Start of Rows

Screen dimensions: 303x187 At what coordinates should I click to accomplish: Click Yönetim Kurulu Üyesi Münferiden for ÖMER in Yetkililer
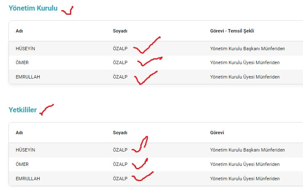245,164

End of Rows
Start of Rows

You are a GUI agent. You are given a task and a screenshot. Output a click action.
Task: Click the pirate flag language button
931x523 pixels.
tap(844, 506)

End of Rows

*Task statement*. Copy the lines above word for word, starting at the line containing "You are a GUI" and ending with the line containing "tap(844, 506)", including both of those lines.

*Correct answer*.
You are a GUI agent. You are given a task and a screenshot. Output a click action.
Task: Click the pirate flag language button
931x523 pixels.
tap(844, 506)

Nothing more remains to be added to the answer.